Avec « Manu dans l'cul », vous y allez fort !
C'est ce qu'on m'a dit, mais c'est mon pote du PMU qui dit ça et je le partage. Et franchement, la dureté de la vie, c'est autre chose que la dureté des mots. Le ras-le-bol est énorme et je ne peux qu'être avec. Les difficultés à survivre dans une société de plus en plus dure et individualiste, ça me met dans une colère… C'est peut-être parce que ma mère est éducatrice spécialisée.
Cette chanson est devenue un hymne des Gilets jaunes…

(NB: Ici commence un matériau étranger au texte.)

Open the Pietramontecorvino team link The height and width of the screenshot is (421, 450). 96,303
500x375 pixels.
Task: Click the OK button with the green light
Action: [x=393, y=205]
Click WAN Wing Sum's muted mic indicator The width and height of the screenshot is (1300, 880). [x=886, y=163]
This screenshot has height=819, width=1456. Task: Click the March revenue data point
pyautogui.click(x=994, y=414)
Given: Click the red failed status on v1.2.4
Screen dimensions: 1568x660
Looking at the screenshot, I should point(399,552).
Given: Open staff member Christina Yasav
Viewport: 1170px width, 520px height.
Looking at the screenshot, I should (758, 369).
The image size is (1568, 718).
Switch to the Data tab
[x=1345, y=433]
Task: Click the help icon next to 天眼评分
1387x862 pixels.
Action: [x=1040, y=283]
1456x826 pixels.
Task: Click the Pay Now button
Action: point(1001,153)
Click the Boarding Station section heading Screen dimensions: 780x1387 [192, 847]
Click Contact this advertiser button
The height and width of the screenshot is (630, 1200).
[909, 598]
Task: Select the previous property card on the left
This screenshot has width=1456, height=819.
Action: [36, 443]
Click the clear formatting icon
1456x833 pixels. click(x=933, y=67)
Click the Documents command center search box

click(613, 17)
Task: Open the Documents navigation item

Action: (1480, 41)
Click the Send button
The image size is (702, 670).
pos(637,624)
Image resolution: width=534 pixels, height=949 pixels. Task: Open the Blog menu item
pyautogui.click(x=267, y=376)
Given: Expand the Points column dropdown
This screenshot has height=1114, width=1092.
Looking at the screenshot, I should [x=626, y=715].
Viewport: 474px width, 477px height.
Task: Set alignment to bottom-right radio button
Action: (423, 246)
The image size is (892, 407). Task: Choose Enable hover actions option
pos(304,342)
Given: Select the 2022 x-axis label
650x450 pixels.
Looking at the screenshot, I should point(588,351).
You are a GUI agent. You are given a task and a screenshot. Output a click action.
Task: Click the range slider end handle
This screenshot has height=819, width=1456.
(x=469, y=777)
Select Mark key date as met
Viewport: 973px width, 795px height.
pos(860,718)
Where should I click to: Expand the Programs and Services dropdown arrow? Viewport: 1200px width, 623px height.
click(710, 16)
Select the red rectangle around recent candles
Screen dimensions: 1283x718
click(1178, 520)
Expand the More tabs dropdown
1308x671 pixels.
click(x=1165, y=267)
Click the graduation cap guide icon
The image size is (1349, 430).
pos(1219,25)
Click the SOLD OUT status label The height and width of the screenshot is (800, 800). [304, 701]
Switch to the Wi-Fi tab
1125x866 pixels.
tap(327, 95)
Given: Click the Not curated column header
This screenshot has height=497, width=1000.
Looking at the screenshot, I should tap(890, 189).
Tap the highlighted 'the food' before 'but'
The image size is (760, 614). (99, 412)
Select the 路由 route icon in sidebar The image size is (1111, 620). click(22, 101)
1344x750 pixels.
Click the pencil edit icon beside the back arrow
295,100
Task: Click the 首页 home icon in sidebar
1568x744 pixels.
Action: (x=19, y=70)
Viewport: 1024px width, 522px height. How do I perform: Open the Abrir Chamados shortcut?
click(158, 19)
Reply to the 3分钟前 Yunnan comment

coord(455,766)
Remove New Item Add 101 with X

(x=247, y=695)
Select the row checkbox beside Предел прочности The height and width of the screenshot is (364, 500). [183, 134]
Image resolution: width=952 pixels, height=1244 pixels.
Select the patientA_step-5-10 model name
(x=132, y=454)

Oui, j'ai vu ça ! J'en suis flatté, cela me touche. Mais je ne suis le porte-parole de personne.
Vous avez le temps d'écouter vos contemporains ?
Je n'écoute que du classique et des morts. Depuis un an, je passe tellement de temps à bosser que les rares moments de pause, je préfère aller en forêt. Là, je suis au studio ICP à Bruxelles en train de préparer la suite, de travailler sur des thèmes classiques, un grand concert pour l'été prochain… Et je suis perfectionniste à un niveau pathologique.
Il paraît que vous vivez au studio…
J'y passe ma vie. Je n'ai pas vu une plage depuis cinq ans. À Noël, je serai en studio. Je n'ai pas de chez moi, je n'ai plus d'appartement. Je suis un vrai saltimbanque (il rit). J'ai la guitare et… les mots. Mais ce n'est pas une complainte. Ça va. Je sais qu'il n'y a pas une ville de mon pays où l'on ne me logera pas si j'en ai besoin. Pour un gamin qui a quitté le conservatoire à 18 ans pour faire des chansons, quelle chance ! C'est parce qu'il y a tout cet amour que ça me coûte d'annuler des concerts.
Pourquoi vous ne chantez pas sur scène votre hymne, « Jeune et con » ?
Parce que je suis vieux maintenant (il rit). Mais je pourrais inverser les paroles et chanter « Puisque je suis vieux et fou et vous êtes que des cons ». Oui, c'est ça qu'il faut faire (il rit).